Remix.run Logo
quibono 5 days ago

> storing audit data in the same DB and it inevitably having functionality written against it, your audit data becoming a part of the business logic

What's the "proper" way to do this? Separate DB? Separate data store?

KronisLV 5 days ago | parent | next [-]

Typically you want your audit/log data to be immutable and kept in an append only data store.

Whether that's a typical relational DB or something more specialized (like a log shipping solution) that's up to you, but usually it would be separate from the main DB.

If you need some functionality that depends on events that have taken place, you probably want to store information about those events in the main data store (but only what's needed for that functionality, not a list of all mutations done to a table like audit data might include).

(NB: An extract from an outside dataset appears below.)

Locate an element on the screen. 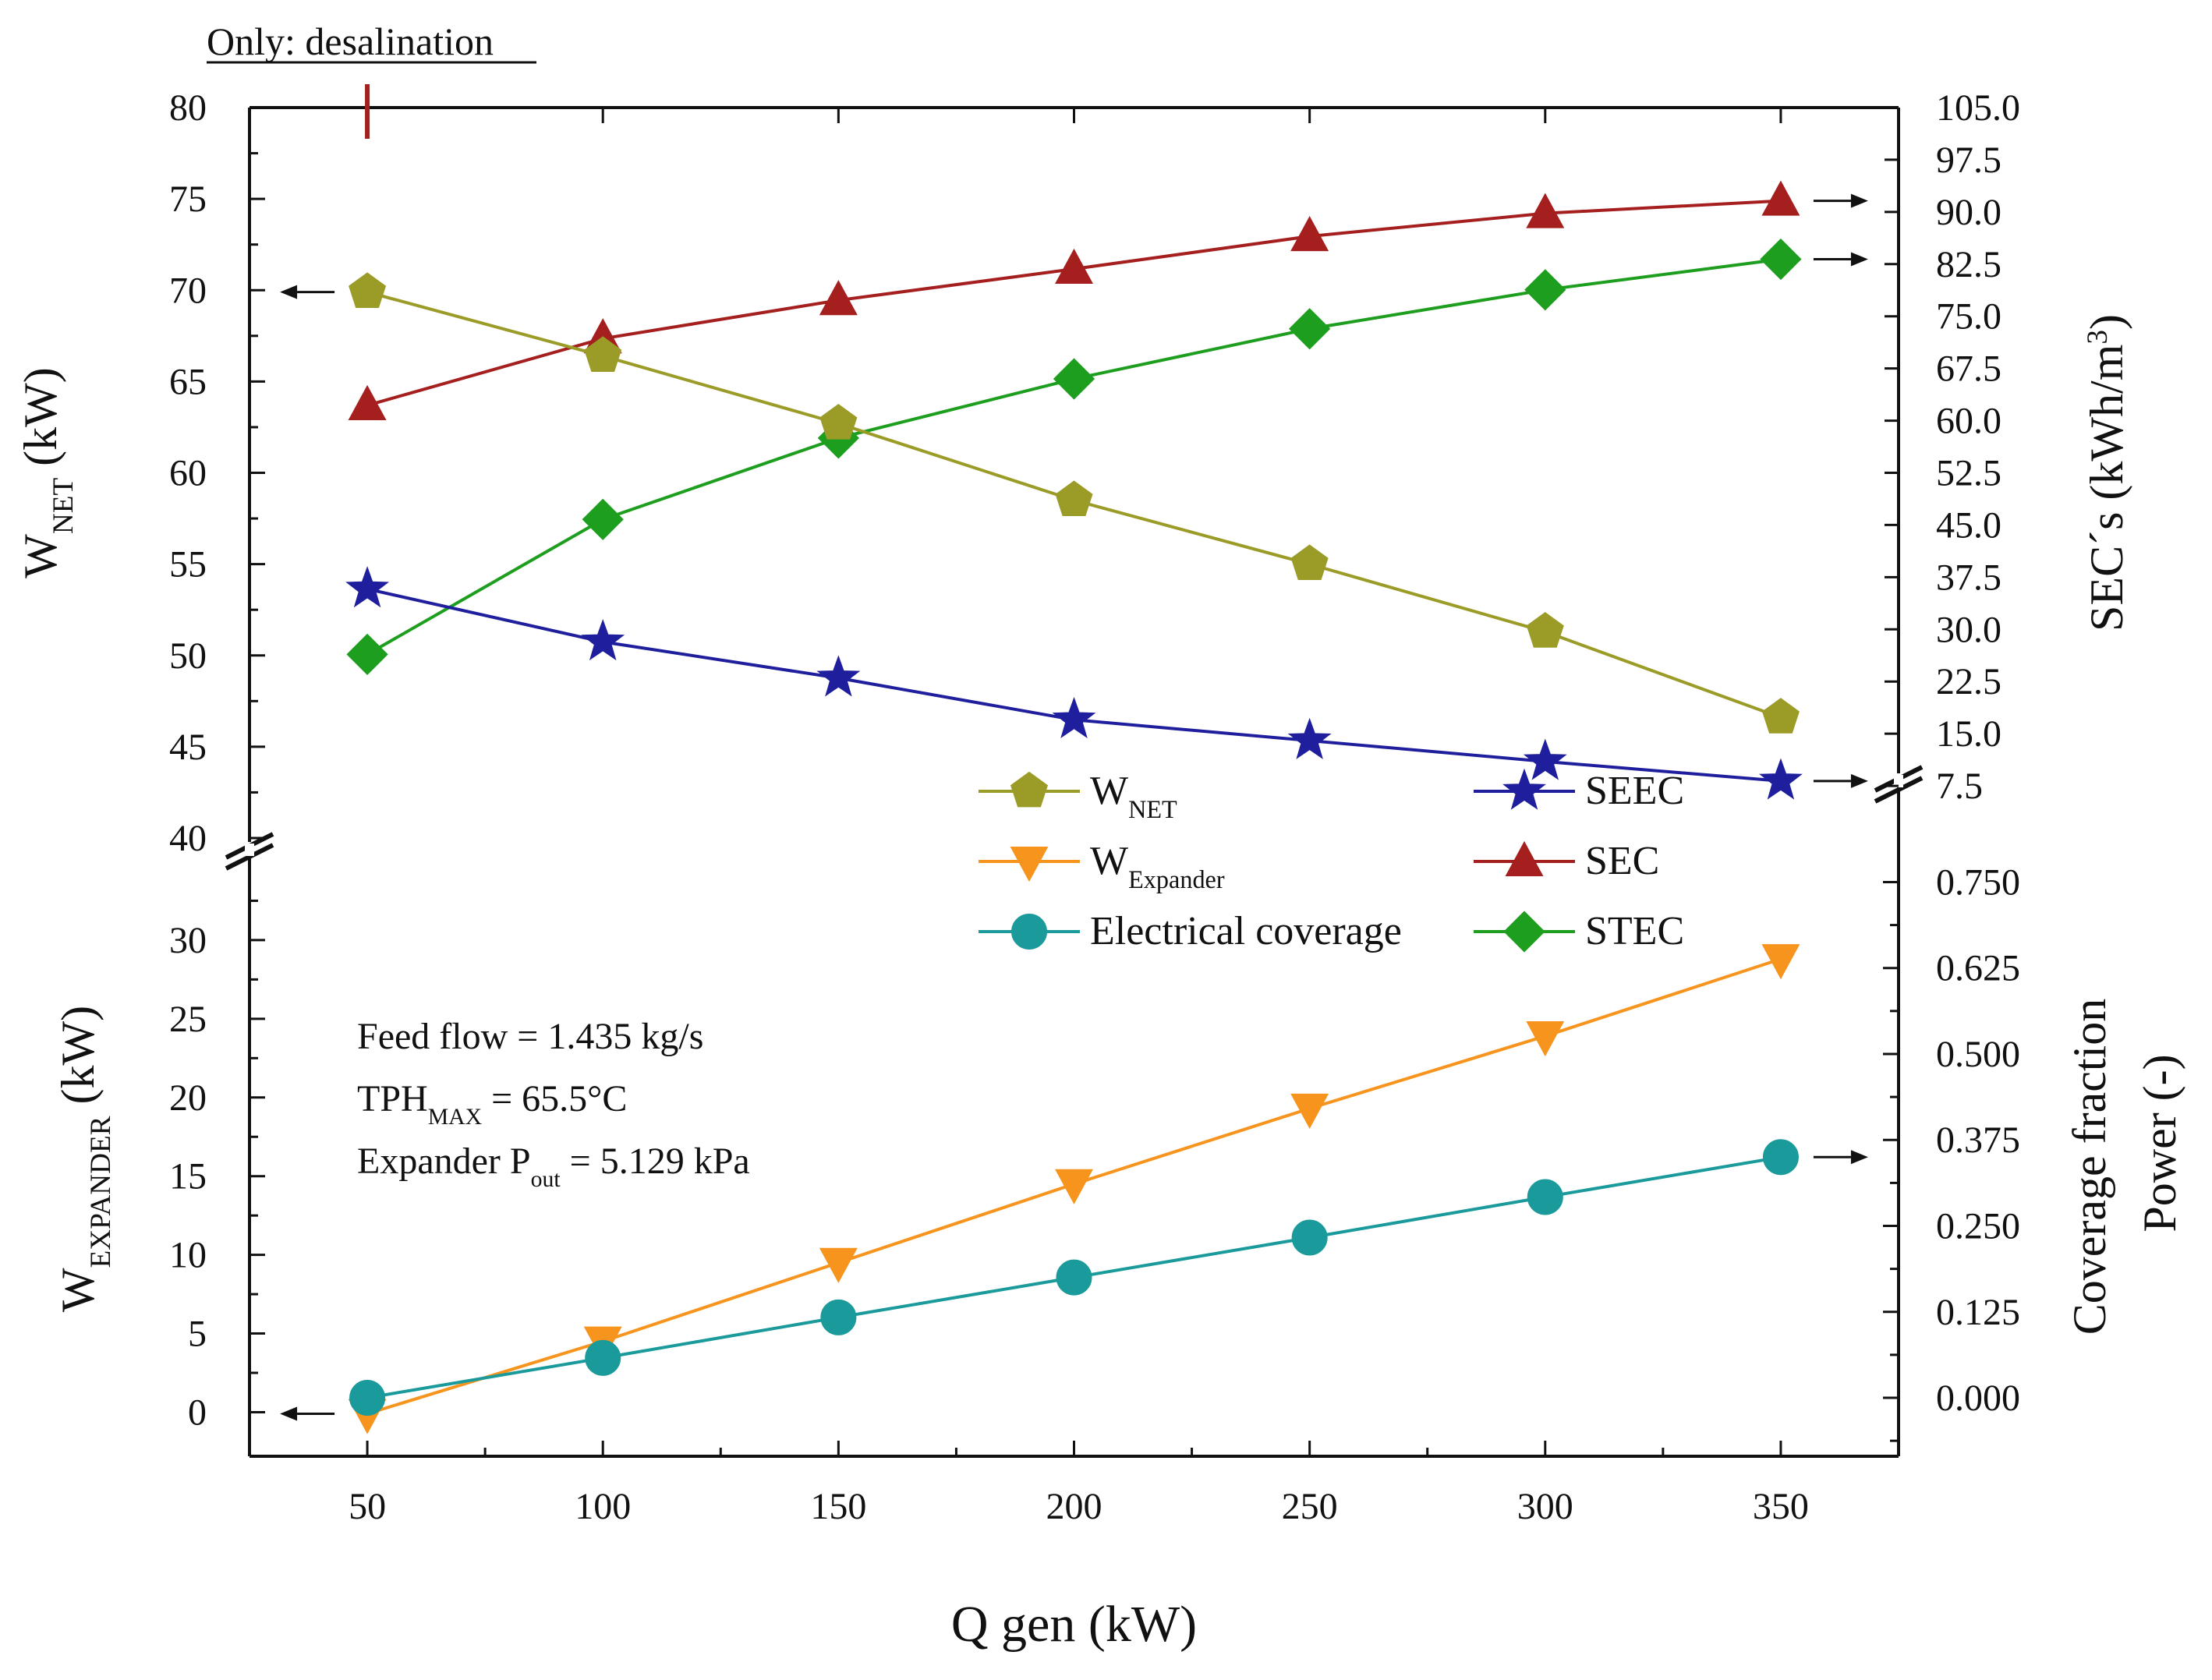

In general, it's nice to have such a clear boundary of where the business domain ends and where the aux. stuff to help you keep it running goes - your logs and audit data, analytics and metrics, tracing spans and so on.

Edit: as a critique of my own arguments here, I will admit that doing the above can introduce some complexity and that in simpler systems it might be overkill. But I've seen what happens when everything is just in one huge DB instance, where about 90% of the overall schema size is literally due to records in those audit tables and everyone is surprised why opening the "History" tab for a record takes a while (and anything else that references said history, e.g. visibility of additional records), and it's not great either.

zbentley 5 days ago | parent | prev | next [-]

I was also onboard with GP’s comment until I got to this part.

Audit data in the same DB is great, because it can be written transactionally for relatively cheap (multi table updates, triggers, actual transactions with multiple writes, etc).

After that, sure, ship it elsewhere and prune the audit tables if you like. But having the audit writes go directly to Kafka or whatnot is a pain because it requires your client logic to a) have a distributed publish-event transaction (which can work in this case more easily than distributed transactions in general with careful use of idempotency keys, read back, or transactional outboxes, but it’s complicated and requires everyone writing to auditable tables to play along), and b) reduces your reliability because now the audit store or its message queue needs to be online for every write as well as your database.

And there’s plenty of good reasons for business logic to use (only for reads) audit data. What else would business logic do if an audit table existed and there was a business need to e.g. show customers a change history for something? Build another redundant audit system instead?

tremon 5 days ago | parent | prev [-]

Separate schema, no read permissions for the application identity is sufficient. It's not like "separate db" makes it magically unqueryable.